The slide show provide some useful insights into getting people on board, including their concerns and other barriers to adoption. Very nicely done and a great presentation.

It might take me more than 10 minutes

owl by Hamed Saber
NpTech Tag Summary: 10 Web 2.0 Things You Can Do In Ten Minutes!:
[Via Beth's Blog: How Nonprofits Can Use Social Media]

Beth’s Blog again has some very useful information. These are things that anyone examining Web 2.0 should investigate. She began her mashup by utilizing:

Stephen Downes points to Lisa Neal’s “Ten Things You Can Do In Ten Minutes To Be A More Successful E-Learning Professional.”   He uses the ten things in ten minutes meme and writes the Ten Web 2.0 Things You Can Do in Ten Minutes to Be a More Successful E-learning Professional.   So, I’m remixed this memo into Ten Web2.0 Things You Can Do in Ten Minutes to Be A Better Nonprofit Professional

Then she asked her commentors on the blog to suggest some. And they did.

1.  Set up a twitter account.  Go to the nonprofit twitter pack find and follow ten people who may learn something from.  Use your blog or twitter or whatever tool to solicit practical ideas on how to use social media to make connections.  (Lisa Neal)2.  Set up Google Alerts to follow what’s being said about your organization and cause online so that you can act on what’s being said, join the conversation and build your community. (Deborah Zanke) (Jason Shim)

3.  Set up a feed reader for other organizations in your “subject matter area” and comment on a few blog posts a week or the ten most influential blogs in your area. (Gregory Heller) (Sarah Marchetti) (Amy Sample Ward)

4.  Create an OPML of blogs your colleagues on staff might be interested in reading and import it into a reader for them, a starter pack. Or use nonprofit.alltop.com (Sue Waters)   (Allan Benamer)

5. Truly embrace social networking by encouraging your staff, your volunteers, your donors and your Board to join Facebook or Myspace and teach(!) them how to promote your cause. For many in the boomer
bracket, this is all new…but so important to integrate into traditional marketing and fundraising efforts. (Jane Arsenault and Anne Yurasek)

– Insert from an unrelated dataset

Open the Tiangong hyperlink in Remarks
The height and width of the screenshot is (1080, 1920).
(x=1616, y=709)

6.  Goto animoto.com and create a :30 video using photos of people, logos, and text related to your cause.  Post that video on your website, any major sharing sites, and social networks — then encourage people to share the videos far and wide!!  (Tyler Willis)

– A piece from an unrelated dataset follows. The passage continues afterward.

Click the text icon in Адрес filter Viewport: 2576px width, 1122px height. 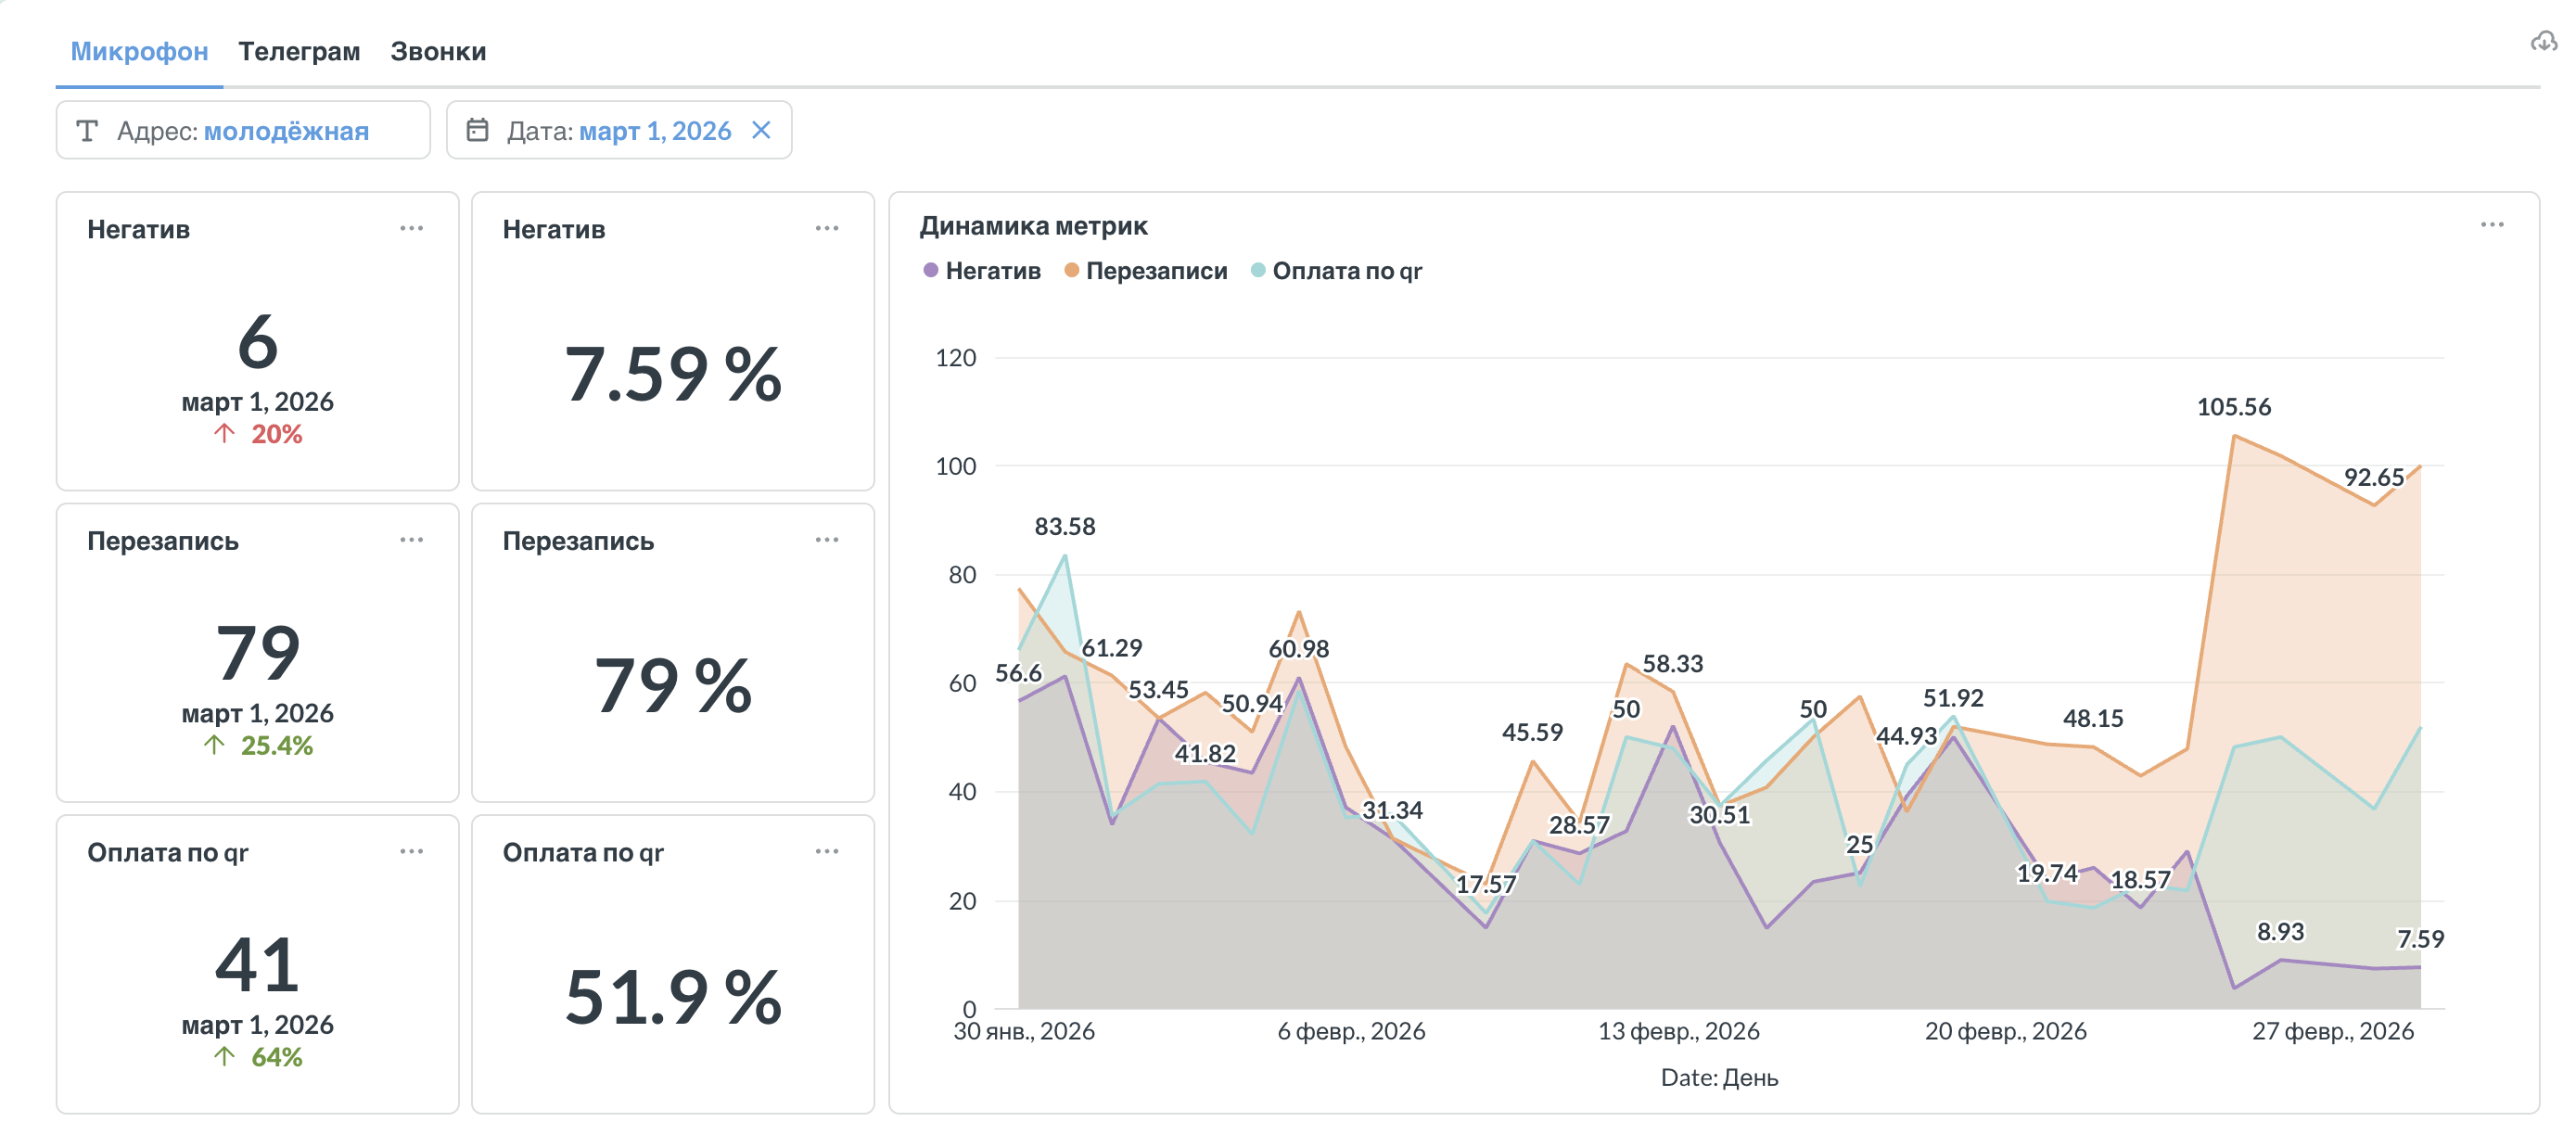(87, 130)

7. Convince your team members to set up individual bookmarking accounts, agree on a unique tag and start building a bookmarking collection for your organization.  Don’t forget to sign up the feeds on the agreed tag in your RSS reader and to add the del.icio.us application in your Facebook account. Collective bookmarking is an extremely powerful learning tool! (Johannes)

8. Want to know buzz? Use tools like Technorati, Bloglines, and Forum Tracker to monitor what people are
saying about your organization as well as to find new marketing leads to contact with your messages and stories of hope. (Jonathon Coleman)

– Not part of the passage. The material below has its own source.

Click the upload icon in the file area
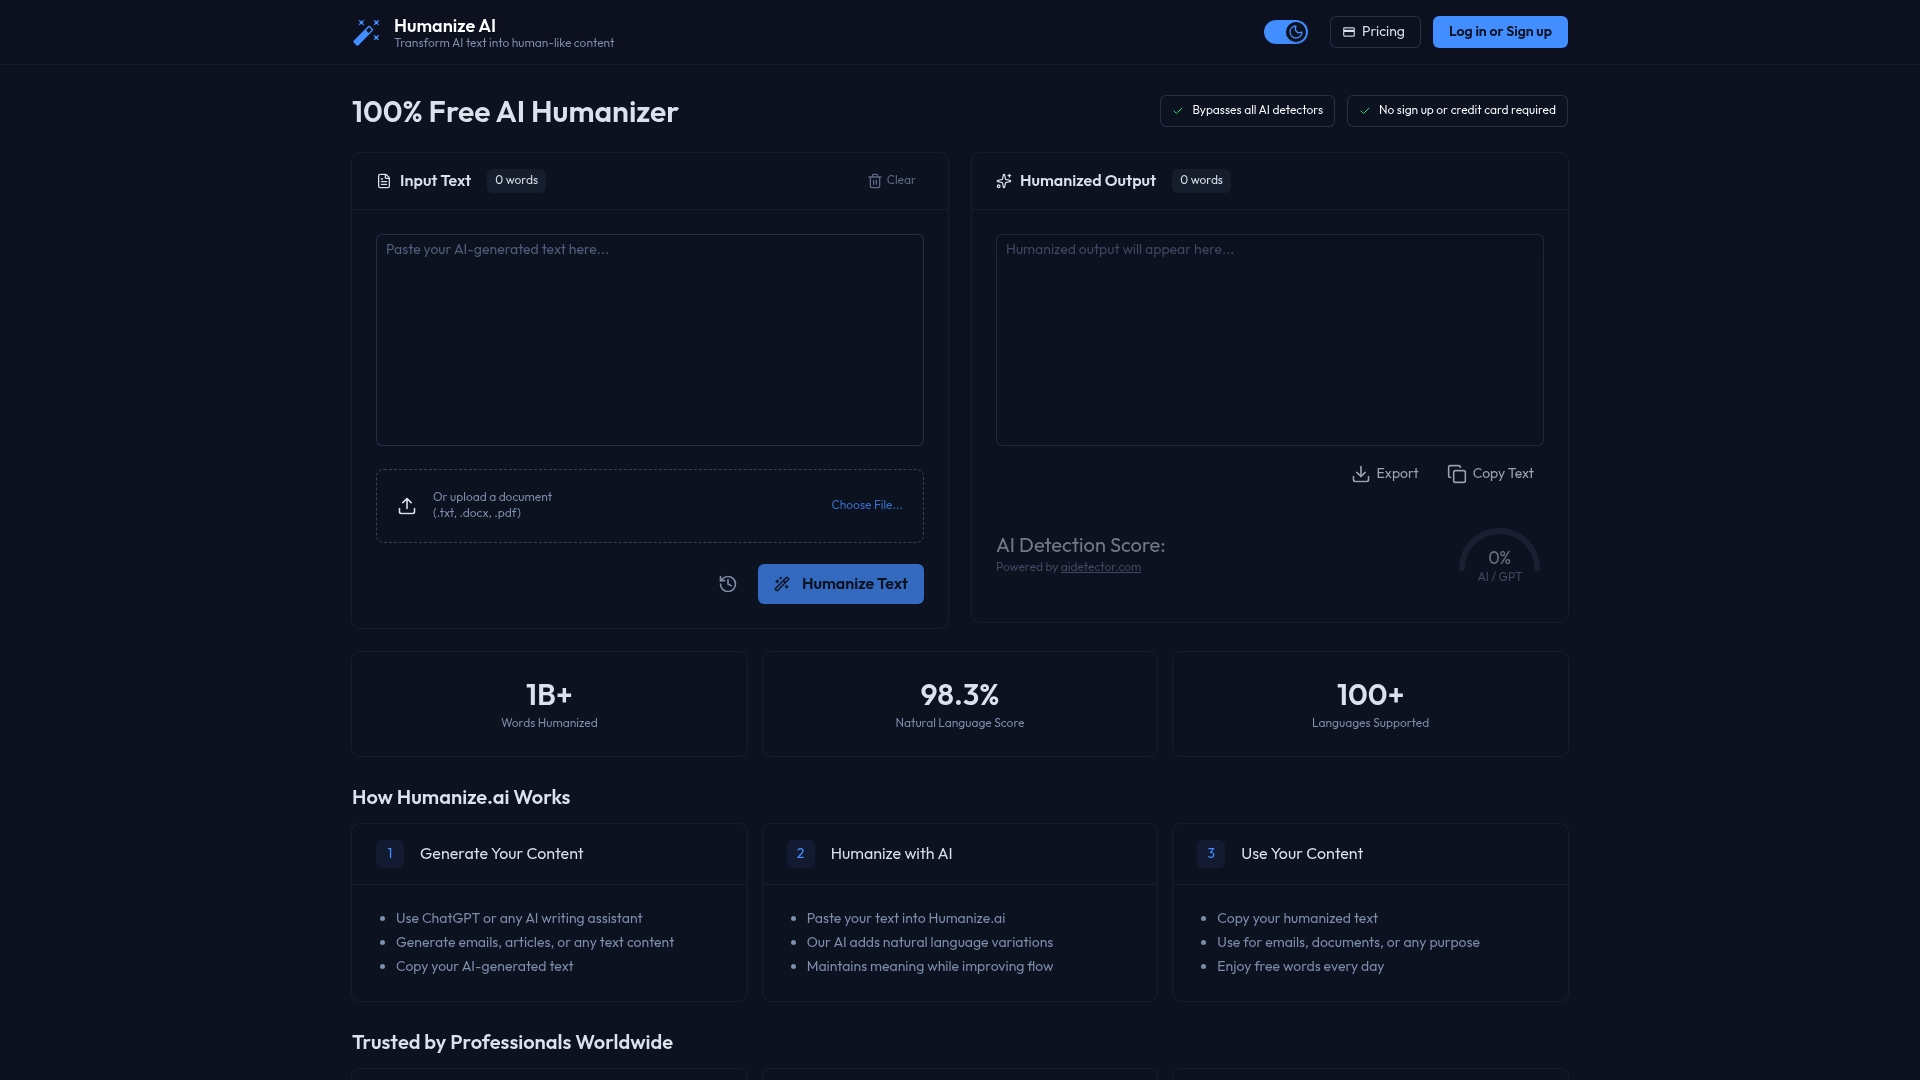 406,506
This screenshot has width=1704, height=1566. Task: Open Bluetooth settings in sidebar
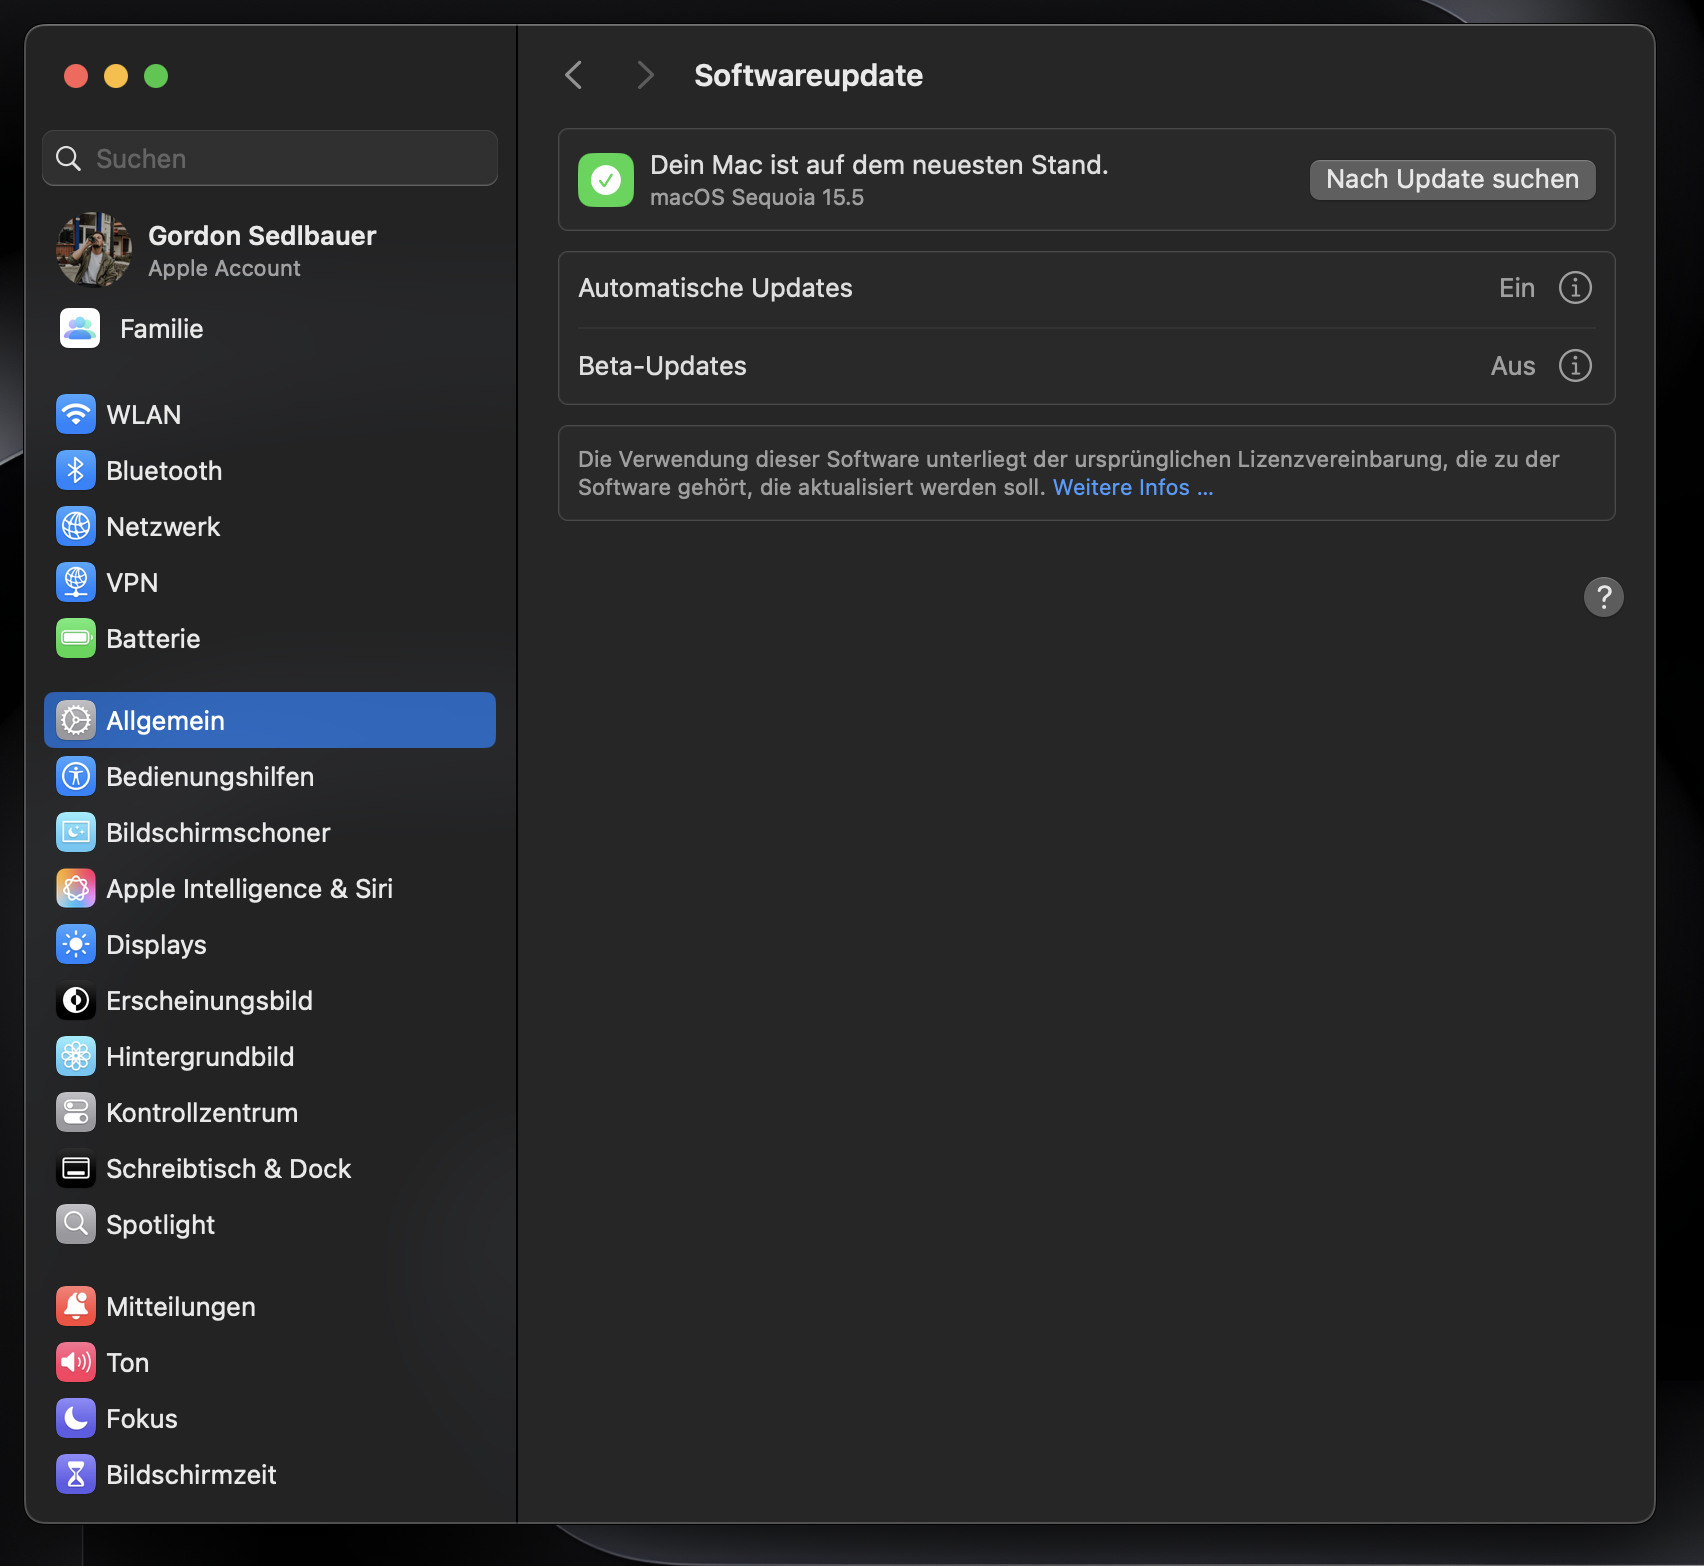click(x=165, y=470)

9. Want inspiration? Search YouTube and Flickr for descriptive keywords that are part of your mission statement to see what your target audiences might find compelling and inspirational. (Jonathon Coleman)

10. Want to learn from the best of the best?  Visit SlideShare and read through great presentations on just about any topic. (Jonathon Coleman)

Bonus Tip
11.  Use new media before pitching new media sources (CarrieBethH)

She then ends with a request for others who subscribe to her blog:

Okay folks, can we run this up to 100 tips that you can do in ten minutes using Web 2.0 to be a better nonprofit professional?  Here’s how you can help:

-If you blog, ask your readers to contribute
-Leave a tip in the comments
-Twitter it at @kanter

As has been mentioned before, many non-profits have boomers on board and we generally have not been as open in embracing Web 2.0 technologies. This is something I am doing my best to educate. We will come around.